▶ **Exercise prompt**: Count the lines below that contain "Google". Answer with the number alone.
START Dataset records
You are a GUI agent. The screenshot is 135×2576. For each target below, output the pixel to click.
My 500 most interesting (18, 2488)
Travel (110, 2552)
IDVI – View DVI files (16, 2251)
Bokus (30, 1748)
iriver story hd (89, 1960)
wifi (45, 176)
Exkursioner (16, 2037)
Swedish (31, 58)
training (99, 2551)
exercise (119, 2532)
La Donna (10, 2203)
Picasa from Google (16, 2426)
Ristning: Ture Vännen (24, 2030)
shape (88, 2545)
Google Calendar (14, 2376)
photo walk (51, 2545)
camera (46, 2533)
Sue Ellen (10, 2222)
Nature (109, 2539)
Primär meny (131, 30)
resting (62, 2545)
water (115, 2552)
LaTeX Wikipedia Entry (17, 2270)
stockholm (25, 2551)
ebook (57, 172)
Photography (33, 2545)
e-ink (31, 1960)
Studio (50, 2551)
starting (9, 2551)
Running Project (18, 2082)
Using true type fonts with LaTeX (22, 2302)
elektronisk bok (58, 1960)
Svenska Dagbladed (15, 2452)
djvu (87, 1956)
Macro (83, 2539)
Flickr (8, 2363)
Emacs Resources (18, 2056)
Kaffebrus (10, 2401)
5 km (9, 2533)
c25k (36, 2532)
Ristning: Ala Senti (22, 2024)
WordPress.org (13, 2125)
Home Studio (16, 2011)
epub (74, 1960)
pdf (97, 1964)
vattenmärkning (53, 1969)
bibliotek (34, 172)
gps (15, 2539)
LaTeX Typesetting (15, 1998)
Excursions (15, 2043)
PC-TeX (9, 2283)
END Dataset records
▶ **Output for this exercise**: 2